■ AIM OF THE EXERCISE: Reproduce every entry below, replacing each occurrence of "Instruction:" with "Objective:" and leaving all other text unchanged.
▼▼▼
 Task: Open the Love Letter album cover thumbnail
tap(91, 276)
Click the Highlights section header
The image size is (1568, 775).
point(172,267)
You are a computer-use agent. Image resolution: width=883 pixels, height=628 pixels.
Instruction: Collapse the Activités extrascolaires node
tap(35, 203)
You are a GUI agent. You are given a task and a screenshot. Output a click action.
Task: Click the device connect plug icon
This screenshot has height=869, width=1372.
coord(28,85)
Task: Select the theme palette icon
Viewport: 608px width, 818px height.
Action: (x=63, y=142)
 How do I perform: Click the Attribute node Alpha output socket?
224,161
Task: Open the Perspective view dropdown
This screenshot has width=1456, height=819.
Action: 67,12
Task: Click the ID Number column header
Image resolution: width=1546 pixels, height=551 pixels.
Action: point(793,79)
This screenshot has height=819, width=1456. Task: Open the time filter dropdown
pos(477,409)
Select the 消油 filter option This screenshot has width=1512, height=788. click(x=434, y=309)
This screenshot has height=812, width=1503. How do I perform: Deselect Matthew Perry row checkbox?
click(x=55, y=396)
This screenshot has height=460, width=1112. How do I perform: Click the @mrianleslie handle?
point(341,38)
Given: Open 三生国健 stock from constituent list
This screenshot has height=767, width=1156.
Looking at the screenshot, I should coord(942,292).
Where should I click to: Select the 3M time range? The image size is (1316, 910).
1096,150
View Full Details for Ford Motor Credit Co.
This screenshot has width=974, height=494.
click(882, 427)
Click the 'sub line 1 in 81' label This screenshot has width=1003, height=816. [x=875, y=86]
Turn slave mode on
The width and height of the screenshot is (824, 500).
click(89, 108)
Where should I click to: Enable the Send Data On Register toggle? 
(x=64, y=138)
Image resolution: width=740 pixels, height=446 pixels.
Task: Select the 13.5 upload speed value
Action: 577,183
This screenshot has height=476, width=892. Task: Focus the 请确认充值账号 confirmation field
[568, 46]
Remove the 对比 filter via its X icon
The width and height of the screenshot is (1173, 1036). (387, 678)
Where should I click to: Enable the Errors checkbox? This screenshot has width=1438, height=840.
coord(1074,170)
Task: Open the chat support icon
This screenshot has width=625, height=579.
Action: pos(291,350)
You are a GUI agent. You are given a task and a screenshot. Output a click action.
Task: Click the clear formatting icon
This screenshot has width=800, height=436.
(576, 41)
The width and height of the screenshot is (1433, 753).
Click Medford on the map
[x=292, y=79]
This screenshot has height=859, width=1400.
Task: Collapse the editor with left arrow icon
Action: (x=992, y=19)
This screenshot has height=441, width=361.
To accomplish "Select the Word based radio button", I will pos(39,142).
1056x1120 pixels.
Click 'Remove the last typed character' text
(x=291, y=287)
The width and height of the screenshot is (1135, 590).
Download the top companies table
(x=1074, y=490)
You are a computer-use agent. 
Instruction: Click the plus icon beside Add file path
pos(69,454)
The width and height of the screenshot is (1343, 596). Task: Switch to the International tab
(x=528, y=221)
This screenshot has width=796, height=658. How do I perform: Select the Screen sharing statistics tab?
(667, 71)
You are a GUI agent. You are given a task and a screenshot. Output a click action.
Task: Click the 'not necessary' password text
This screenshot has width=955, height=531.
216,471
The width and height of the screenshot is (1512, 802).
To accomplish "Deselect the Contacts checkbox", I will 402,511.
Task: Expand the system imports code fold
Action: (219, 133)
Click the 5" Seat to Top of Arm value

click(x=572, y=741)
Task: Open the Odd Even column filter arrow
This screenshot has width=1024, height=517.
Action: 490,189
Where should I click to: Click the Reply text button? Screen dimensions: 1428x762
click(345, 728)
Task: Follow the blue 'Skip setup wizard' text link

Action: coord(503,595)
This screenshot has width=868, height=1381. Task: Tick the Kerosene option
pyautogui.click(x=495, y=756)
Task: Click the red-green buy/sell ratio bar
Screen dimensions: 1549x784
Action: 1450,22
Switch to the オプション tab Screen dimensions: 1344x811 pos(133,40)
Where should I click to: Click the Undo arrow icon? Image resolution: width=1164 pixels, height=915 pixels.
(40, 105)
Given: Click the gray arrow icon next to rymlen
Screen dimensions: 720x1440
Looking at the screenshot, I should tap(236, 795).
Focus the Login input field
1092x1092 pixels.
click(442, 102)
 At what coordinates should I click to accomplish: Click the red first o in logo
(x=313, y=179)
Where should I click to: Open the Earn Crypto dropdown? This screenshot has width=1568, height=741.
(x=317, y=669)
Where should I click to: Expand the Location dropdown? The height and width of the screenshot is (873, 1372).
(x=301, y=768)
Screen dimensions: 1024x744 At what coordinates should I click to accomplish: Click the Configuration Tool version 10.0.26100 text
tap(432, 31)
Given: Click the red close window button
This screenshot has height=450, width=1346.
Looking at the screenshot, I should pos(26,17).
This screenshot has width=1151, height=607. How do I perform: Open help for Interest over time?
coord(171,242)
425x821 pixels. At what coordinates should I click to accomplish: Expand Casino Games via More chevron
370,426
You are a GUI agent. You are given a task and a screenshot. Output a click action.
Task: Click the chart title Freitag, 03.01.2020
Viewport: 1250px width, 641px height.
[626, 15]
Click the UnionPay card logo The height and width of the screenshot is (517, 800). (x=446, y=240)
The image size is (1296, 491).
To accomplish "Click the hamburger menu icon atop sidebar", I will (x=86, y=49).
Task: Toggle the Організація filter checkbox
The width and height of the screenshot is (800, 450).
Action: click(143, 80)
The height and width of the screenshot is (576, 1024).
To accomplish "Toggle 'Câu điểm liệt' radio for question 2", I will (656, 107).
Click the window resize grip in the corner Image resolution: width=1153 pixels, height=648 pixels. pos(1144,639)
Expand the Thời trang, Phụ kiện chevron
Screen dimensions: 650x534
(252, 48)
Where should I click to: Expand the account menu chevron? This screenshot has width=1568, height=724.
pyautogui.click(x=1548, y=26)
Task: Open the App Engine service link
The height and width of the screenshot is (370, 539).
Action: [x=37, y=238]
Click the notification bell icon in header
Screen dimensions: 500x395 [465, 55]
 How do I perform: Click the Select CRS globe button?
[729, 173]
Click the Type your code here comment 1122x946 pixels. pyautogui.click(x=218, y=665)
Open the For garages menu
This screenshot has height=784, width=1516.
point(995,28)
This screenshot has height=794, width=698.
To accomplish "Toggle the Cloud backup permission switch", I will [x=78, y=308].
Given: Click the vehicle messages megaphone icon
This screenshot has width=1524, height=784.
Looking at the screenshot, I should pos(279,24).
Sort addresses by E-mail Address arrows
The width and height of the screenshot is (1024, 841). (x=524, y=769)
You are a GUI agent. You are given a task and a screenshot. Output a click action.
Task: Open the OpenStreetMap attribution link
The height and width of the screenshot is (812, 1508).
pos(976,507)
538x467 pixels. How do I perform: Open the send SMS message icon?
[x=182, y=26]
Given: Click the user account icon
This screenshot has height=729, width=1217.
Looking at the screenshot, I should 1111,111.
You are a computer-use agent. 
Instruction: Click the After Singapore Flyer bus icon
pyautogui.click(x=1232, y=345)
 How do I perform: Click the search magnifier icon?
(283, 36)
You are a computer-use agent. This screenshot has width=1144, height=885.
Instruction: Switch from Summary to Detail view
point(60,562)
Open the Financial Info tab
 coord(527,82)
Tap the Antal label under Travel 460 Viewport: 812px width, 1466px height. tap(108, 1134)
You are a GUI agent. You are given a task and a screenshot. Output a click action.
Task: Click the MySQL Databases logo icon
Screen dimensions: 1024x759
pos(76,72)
▲▲▲
■ SOLUTION:
 Task: Open the Love Letter album cover thumbnail
tap(91, 276)
Click the Highlights section header
The image size is (1568, 775).
point(172,267)
You are a computer-use agent. Image resolution: width=883 pixels, height=628 pixels.
Objective: Collapse the Activités extrascolaires node
tap(35, 203)
You are a GUI agent. You are given a task and a screenshot. Output a click action.
Task: Click the device connect plug icon
This screenshot has height=869, width=1372.
coord(28,85)
Task: Select the theme palette icon
Viewport: 608px width, 818px height.
Action: (x=63, y=142)
 How do I perform: Click the Attribute node Alpha output socket?
224,161
Task: Open the Perspective view dropdown
This screenshot has width=1456, height=819.
Action: 67,12
Task: Click the ID Number column header
Image resolution: width=1546 pixels, height=551 pixels.
Action: point(793,79)
This screenshot has height=819, width=1456. Task: Open the time filter dropdown
pos(477,409)
Select the 消油 filter option This screenshot has width=1512, height=788. click(x=434, y=309)
This screenshot has height=812, width=1503. How do I perform: Deselect Matthew Perry row checkbox?
click(x=55, y=396)
This screenshot has height=460, width=1112. How do I perform: Click the @mrianleslie handle?
point(341,38)
Given: Open 三生国健 stock from constituent list
This screenshot has height=767, width=1156.
Looking at the screenshot, I should coord(942,292).
Where should I click to: Select the 3M time range? The image size is (1316, 910).
1096,150
View Full Details for Ford Motor Credit Co.
This screenshot has width=974, height=494.
click(882, 427)
Click the 'sub line 1 in 81' label This screenshot has width=1003, height=816. [x=875, y=86]
Turn slave mode on
The width and height of the screenshot is (824, 500).
click(89, 108)
Where should I click to: Enable the Send Data On Register toggle? 
(x=64, y=138)
Image resolution: width=740 pixels, height=446 pixels.
Task: Select the 13.5 upload speed value
Action: 577,183
This screenshot has height=476, width=892. Task: Focus the 请确认充值账号 confirmation field
[568, 46]
Remove the 对比 filter via its X icon
The width and height of the screenshot is (1173, 1036). (387, 678)
Where should I click to: Enable the Errors checkbox? This screenshot has width=1438, height=840.
coord(1074,170)
Task: Open the chat support icon
This screenshot has width=625, height=579.
Action: pos(291,350)
You are a GUI agent. You are given a task and a screenshot. Output a click action.
Task: Click the clear formatting icon
This screenshot has width=800, height=436.
(576, 41)
The width and height of the screenshot is (1433, 753).
Click Medford on the map
[x=292, y=79]
This screenshot has height=859, width=1400.
Task: Collapse the editor with left arrow icon
Action: (x=992, y=19)
This screenshot has height=441, width=361.
To accomplish "Select the Word based radio button", I will pos(39,142).
1056x1120 pixels.
Click 'Remove the last typed character' text
(x=291, y=287)
The width and height of the screenshot is (1135, 590).
Download the top companies table
(x=1074, y=490)
You are a computer-use agent. 
Objective: Click the plus icon beside Add file path
pos(69,454)
The width and height of the screenshot is (1343, 596). Task: Switch to the International tab
(x=528, y=221)
This screenshot has width=796, height=658. How do I perform: Select the Screen sharing statistics tab?
(667, 71)
You are a GUI agent. You are given a task and a screenshot. Output a click action.
Task: Click the 'not necessary' password text
This screenshot has width=955, height=531.
216,471
The width and height of the screenshot is (1512, 802).
To accomplish "Deselect the Contacts checkbox", I will 402,511.
Task: Expand the system imports code fold
Action: (219, 133)
Click the 5" Seat to Top of Arm value

click(x=572, y=741)
Task: Open the Odd Even column filter arrow
This screenshot has width=1024, height=517.
Action: 490,189
Where should I click to: Click the Reply text button? Screen dimensions: 1428x762
click(345, 728)
Task: Follow the blue 'Skip setup wizard' text link

Action: coord(503,595)
This screenshot has width=868, height=1381. Task: Tick the Kerosene option
pyautogui.click(x=495, y=756)
Task: Click the red-green buy/sell ratio bar
Screen dimensions: 1549x784
Action: 1450,22
Switch to the オプション tab Screen dimensions: 1344x811 pos(133,40)
Where should I click to: Click the Undo arrow icon? Image resolution: width=1164 pixels, height=915 pixels.
(40, 105)
Given: Click the gray arrow icon next to rymlen
Screen dimensions: 720x1440
Looking at the screenshot, I should tap(236, 795).
Focus the Login input field
1092x1092 pixels.
click(442, 102)
 At what coordinates should I click to accomplish: Click the red first o in logo
(x=313, y=179)
Where should I click to: Open the Earn Crypto dropdown? This screenshot has width=1568, height=741.
(x=317, y=669)
Where should I click to: Expand the Location dropdown? The height and width of the screenshot is (873, 1372).
(x=301, y=768)
Screen dimensions: 1024x744 At what coordinates should I click to accomplish: Click the Configuration Tool version 10.0.26100 text
tap(432, 31)
Given: Click the red close window button
This screenshot has height=450, width=1346.
Looking at the screenshot, I should pos(26,17).
This screenshot has width=1151, height=607. How do I perform: Open help for Interest over time?
coord(171,242)
425x821 pixels. At what coordinates should I click to accomplish: Expand Casino Games via More chevron
370,426
You are a GUI agent. You are given a task and a screenshot. Output a click action.
Task: Click the chart title Freitag, 03.01.2020
Viewport: 1250px width, 641px height.
[626, 15]
Click the UnionPay card logo The height and width of the screenshot is (517, 800). (x=446, y=240)
The image size is (1296, 491).
To accomplish "Click the hamburger menu icon atop sidebar", I will (x=86, y=49).
Task: Toggle the Організація filter checkbox
The width and height of the screenshot is (800, 450).
Action: click(143, 80)
The height and width of the screenshot is (576, 1024).
To accomplish "Toggle 'Câu điểm liệt' radio for question 2", I will (656, 107).
Click the window resize grip in the corner Image resolution: width=1153 pixels, height=648 pixels. pos(1144,639)
Expand the Thời trang, Phụ kiện chevron
Screen dimensions: 650x534
(252, 48)
Where should I click to: Expand the account menu chevron? This screenshot has width=1568, height=724.
pyautogui.click(x=1548, y=26)
Task: Open the App Engine service link
The height and width of the screenshot is (370, 539).
Action: [x=37, y=238]
Click the notification bell icon in header
Screen dimensions: 500x395 [465, 55]
 How do I perform: Click the Select CRS globe button?
[729, 173]
Click the Type your code here comment 1122x946 pixels. pyautogui.click(x=218, y=665)
Open the For garages menu
This screenshot has height=784, width=1516.
point(995,28)
This screenshot has height=794, width=698.
To accomplish "Toggle the Cloud backup permission switch", I will [x=78, y=308].
Given: Click the vehicle messages megaphone icon
This screenshot has width=1524, height=784.
Looking at the screenshot, I should pos(279,24).
Sort addresses by E-mail Address arrows
The width and height of the screenshot is (1024, 841). (x=524, y=769)
You are a GUI agent. You are given a task and a screenshot. Output a click action.
Task: Open the OpenStreetMap attribution link
The height and width of the screenshot is (812, 1508).
pos(976,507)
538x467 pixels. How do I perform: Open the send SMS message icon?
[x=182, y=26]
Given: Click the user account icon
This screenshot has height=729, width=1217.
Looking at the screenshot, I should 1111,111.
You are a computer-use agent. 
Objective: Click the After Singapore Flyer bus icon
pyautogui.click(x=1232, y=345)
 How do I perform: Click the search magnifier icon?
(283, 36)
You are a computer-use agent. This screenshot has width=1144, height=885.
Objective: Switch from Summary to Detail view
point(60,562)
Open the Financial Info tab
 coord(527,82)
Tap the Antal label under Travel 460 Viewport: 812px width, 1466px height. tap(108, 1134)
You are a GUI agent. You are given a task and a screenshot. Output a click action.
Task: Click the MySQL Databases logo icon
Screen dimensions: 1024x759
pos(76,72)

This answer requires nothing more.